General Motors (GM) is making its latest bid to corner the future self-driving car market, announcing it’s to buy Cruise, a start-up that develops kits that can turn any car into a self-driving one.

While billions of dollars is being pumped into researching the technology behind self-driving cars, it seems GM is looking to add another string to its already impressive bow of strategic decisions to secure its place as a leading self-driving car developer.

The car manufacturer piqued considerable interest at the beginning of this year when it announced it was going to invest $500m in the ride-sharing company Lyft to help develop a fleet of self-driving cars for the service.

Now, according to Fortune, GM is willing to double this investment to $1bn for the purchase of the three-year-old start-up Cruise which has taken a very different approach to self-driving cars.

Rather than build a self-driving car from the ground-up – like Google or Apple – Cruise develops retro-fitting kits that can allow certain cars to become self-driving cars after its kit is installed into the car.
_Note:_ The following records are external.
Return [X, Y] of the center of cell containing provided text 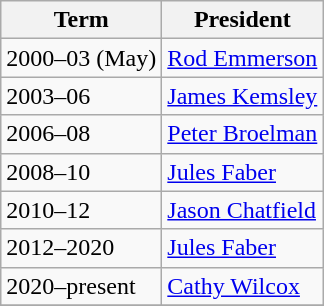
Cathy Wilcox [242, 286]
Term [82, 20]
President [242, 20]
2000–03 (May) [82, 58]
James Kemsley [242, 96]
2006–08 [82, 134]
2010–12 [82, 210]
Jason Chatfield [242, 210]
2012–2020 [82, 248]
2008–10 [82, 172]
Peter Broelman [242, 134]
Rod Emmerson [242, 58]
2020–present [82, 286]
2003–06 [82, 96]
Identify which cell holds the provided text, then report its (X, Y) central coordinate. 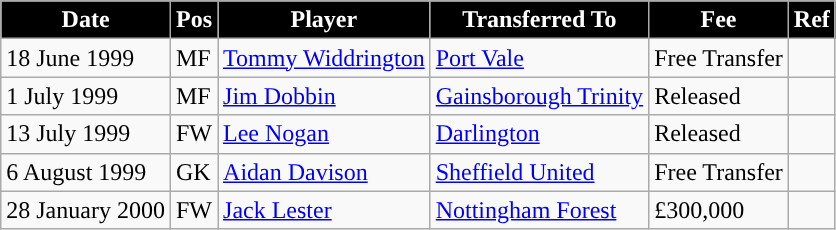
Pos (194, 20)
Gainsborough Trinity (539, 96)
Jim Dobbin (324, 96)
Ref (812, 20)
Sheffield United (539, 172)
1 July 1999 (86, 96)
Tommy Widdrington (324, 58)
GK (194, 172)
Port Vale (539, 58)
Transferred To (539, 20)
28 January 2000 (86, 210)
Player (324, 20)
18 June 1999 (86, 58)
Darlington (539, 134)
Fee (719, 20)
Nottingham Forest (539, 210)
13 July 1999 (86, 134)
Date (86, 20)
Jack Lester (324, 210)
Aidan Davison (324, 172)
Lee Nogan (324, 134)
6 August 1999 (86, 172)
£300,000 (719, 210)
For the text-containing cell, return its midpoint in (X, Y) coordinate format. 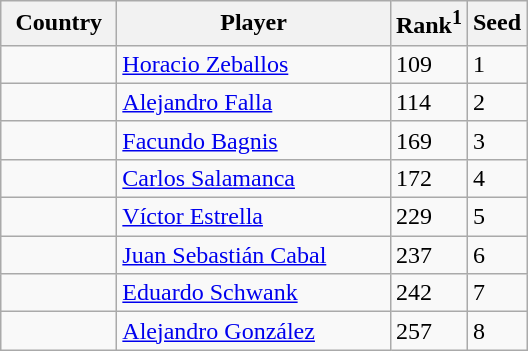
3 (496, 140)
Horacio Zeballos (254, 64)
Eduardo Schwank (254, 293)
257 (428, 331)
Juan Sebastián Cabal (254, 255)
7 (496, 293)
4 (496, 178)
169 (428, 140)
172 (428, 178)
114 (428, 102)
Rank1 (428, 24)
1 (496, 64)
242 (428, 293)
6 (496, 255)
5 (496, 217)
Seed (496, 24)
Víctor Estrella (254, 217)
Carlos Salamanca (254, 178)
229 (428, 217)
Player (254, 24)
Facundo Bagnis (254, 140)
237 (428, 255)
Country (59, 24)
Alejandro González (254, 331)
2 (496, 102)
109 (428, 64)
Alejandro Falla (254, 102)
8 (496, 331)
Output the [x, y] coordinate of the center of the cell containing the given text.  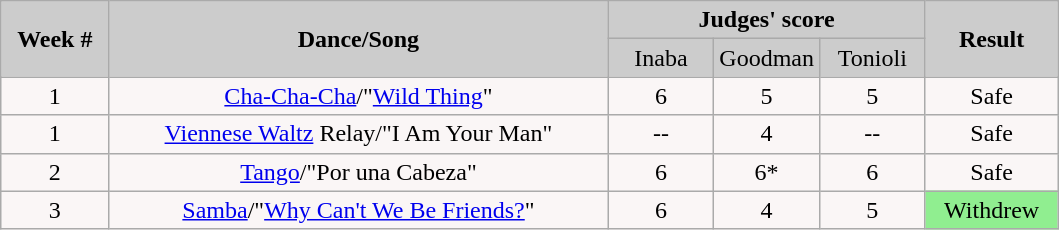
Viennese Waltz Relay/"I Am Your Man" [358, 134]
Judges' score [766, 20]
Goodman [767, 58]
2 [55, 172]
3 [55, 210]
Withdrew [992, 210]
Dance/Song [358, 39]
Tango/"Por una Cabeza" [358, 172]
Cha-Cha-Cha/"Wild Thing" [358, 96]
Week # [55, 39]
Samba/"Why Can't We Be Friends?" [358, 210]
Inaba [661, 58]
6* [767, 172]
Result [992, 39]
Tonioli [872, 58]
Return the (x, y) coordinate for the center point of the cell that contains the specified text.  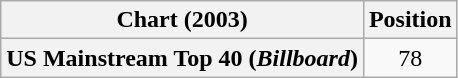
Position (410, 20)
78 (410, 58)
Chart (2003) (182, 20)
US Mainstream Top 40 (Billboard) (182, 58)
Output the [x, y] coordinate of the center of the cell containing the given text.  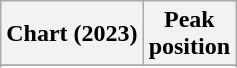
Peakposition [189, 34]
Chart (2023) [72, 34]
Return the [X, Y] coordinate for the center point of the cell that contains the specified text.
Getting a self-driving car on the road quicker

GM snapping up self-driving car start-ups might not be surprising given that some market analysts have predicted that start-ups will lead future autotech, rather than major manufacturers.

Once the takeover is completed, it’s more than likely that the retrofitting of cars is not of interest to them, but it would rather integrate Cruise’s technology within its own range of cars.

After all, if GM could add this technology into cars within the next few years or so, it will likely be ahead of the competition by some distance.

Speaking of the deal, Cruise’s founder, Kyle Vogt, is rather enthusiastic about where its technology goes from here.

“We believe this is the best path forward to implement cruise tech at a massive scale … this is a groundbreaking and necessary step toward rapidly commercialising autonomous vehicle technology,” he said.

The deal for the company is likely to close sometime by the conclusion of Q2 this year, GM says.